Several state-of-the-art deep learning algorithms have been validated for natural image segmentation applications [31]. We chose to develop our muscle segmentation model based on a fully convolutional network (FCN) for three reasons: First, a set of convolutional structures enables learning highly representative and hierarchical abstractions from whole-image input without excessive use of trainable parameters thanks to the usage of shared weights. Second, fine-tuning the trainable parameters of the FCN after weights that are initialized with a pre-trained model from a large-scale dataset allows the network to find the global optimum with a fast convergence of cost function when given a small training dataset. Third, the FCN intentionally fuses different levels of layers by combining coarse semantic information and fine appearance information to maximize hierarchical features learned from earlier and later layers. As shown in Fig. 4, FCN-32s, FCN-16s, and FCN-8s fuse coarse-grained and fine-grained features and upsample them at strides 32, 16, and 8, for further precision. Prior implementations of FCN describe further fusion of earlier layers beyond pool3; however, this was not pursued in their implementation due to only minor performance gains [31]. However, we decided to extend to FCN-4s and FCN-2s (highlighted in red in Fig. 4) by fusing earlier layers further because muscle segmentation requires finer precision than stride 8.

Fig. 4
figure 4

Overview of the proposed fully convolutional network (FCN). FCN-32s, FCN-16s, and FCN-8s appeared in the original FCN implementation [31]. The red-rimmed FCN-4s and FCN-2s are our extended version of FCN required for more detailed and precise muscle segmentation

Image Conversion: HU to Grayscale

Medical images contain 12 to 16 bits per pixel, ranging from 4096 to 65,536 shades of gray per pixel. A digital CT image has a dynamic range of 4096 gray levels per pixel (12 bits per pixel), far beyond the limits of human perception. The human observer can distinguish many hundred shades of gray, and possibly as high as 700–900, but substantially less than the 4096 gray levels in a digital CT image [33]. Displays used for diagnostic CT interpretation support at most 8 bits per pixel, corresponding to 256 gray levels per pixel. To compensate for these inherent physiologic and technical limitations, images displayed on computer monitors can be adjusted by changing the window level (WL) and window width (WW), followed by assigning values outside the window range to minimum (0) or maximum (2BIT-1) value, as described in Fig. 5a. The WL—the center of the window range—determines which HU values are converted into gray levels. The WW determines how many of HU values are assigned to each gray level, related to the slope of the linear transformation shown in Fig. 5a. BIT, the available number of bits per pixel, determines how many shades of gray are available per pixel. The effects of the three configurations on image appearance are demonstrated with four examples images in Fig. 5b. The optimal window setting configuration is dependent on the HUs of the region of interest (ROI) and the intrinsic image contrast and brightness. These settings are ultimately workarounds for the constraints of human perception. However, computer vision does not necessarily have these limitations.

Fig. 5
figure 5

(a) The relationship between gray level and Hounsfield units (HU) determined by window level (WL), window width (WW), and bit depth per pixel (BIT). (b) The effect of different WL, WW, and BIT configurations on the same image

Most prior investigations have converted CT images to grayscale with the commonly used HU range for the target tissue or organ without studying the effect of window settings on the performance of their algorithms. While recent work has identified that image quality distortions limit the performance of neural networks [34] in computer vision systems, the effect of window setting and bit resolution on image quality is often overlooked in medical imaging machine learning.

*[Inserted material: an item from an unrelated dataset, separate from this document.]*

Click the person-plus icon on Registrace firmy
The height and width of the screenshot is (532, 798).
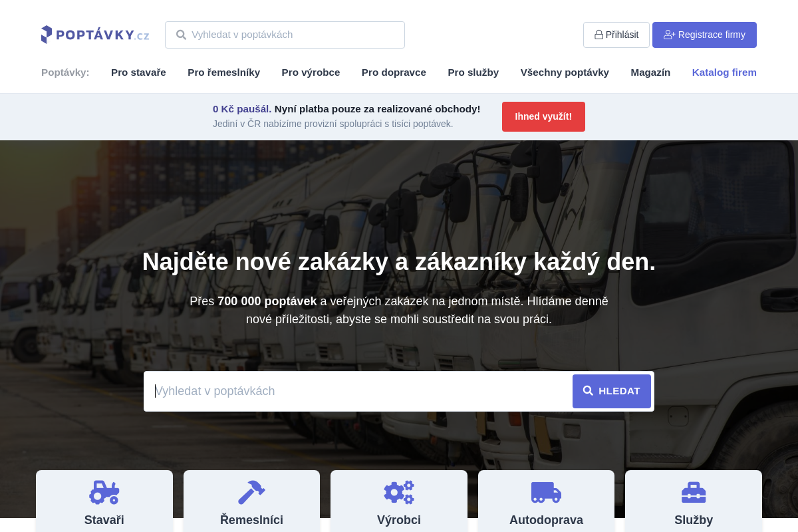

Therefore, we evaluated the effects of window and BIT settings on segmentation performance by sweeping different combinations of window configurations and bit depth per pixel.

Comparison Measures

The primary comparison measure utilizes the Dice similarity coefficient (DSC) to compare the degree of overlap between the ground truth segmentation mask and the FCN-derived mask, calculated as Eq. 1.

$$ \mathrm{DSC}=\frac{2\times \left|\mathrm{ground}\ \mathrm{truth}\cap \mathrm{predict}\right|}{\left|\mathrm{groiund}\ \mathrm{truth}\right|+\left|\mathrm{predict}\right|} $$
(1)

An additional comparison measure was the cross-sectional area (CSA) error, calculated as Eq. 2. This represents a standardized measure of the percentage difference in area between the ground truth segmentation mask and the FCN-derived mask.

$$ \mathrm{CSA}\ \mathrm{error}\ \left(\%\right)=\frac{\left|\mathrm{ground}\ \mathrm{truth}-\mathrm{predict}\right|}{\mathrm{ground}\ \mathrm{truth}}\times 100 $$
(2)

Intramuscular Fat Post Processing

Muscle tissue HUs do not overlap with adipose tissue HUs. As a result, a binary image of fat regions extracted using HU thresholding can be utilized to remove intramuscular fat incorrectly segmented as muscle.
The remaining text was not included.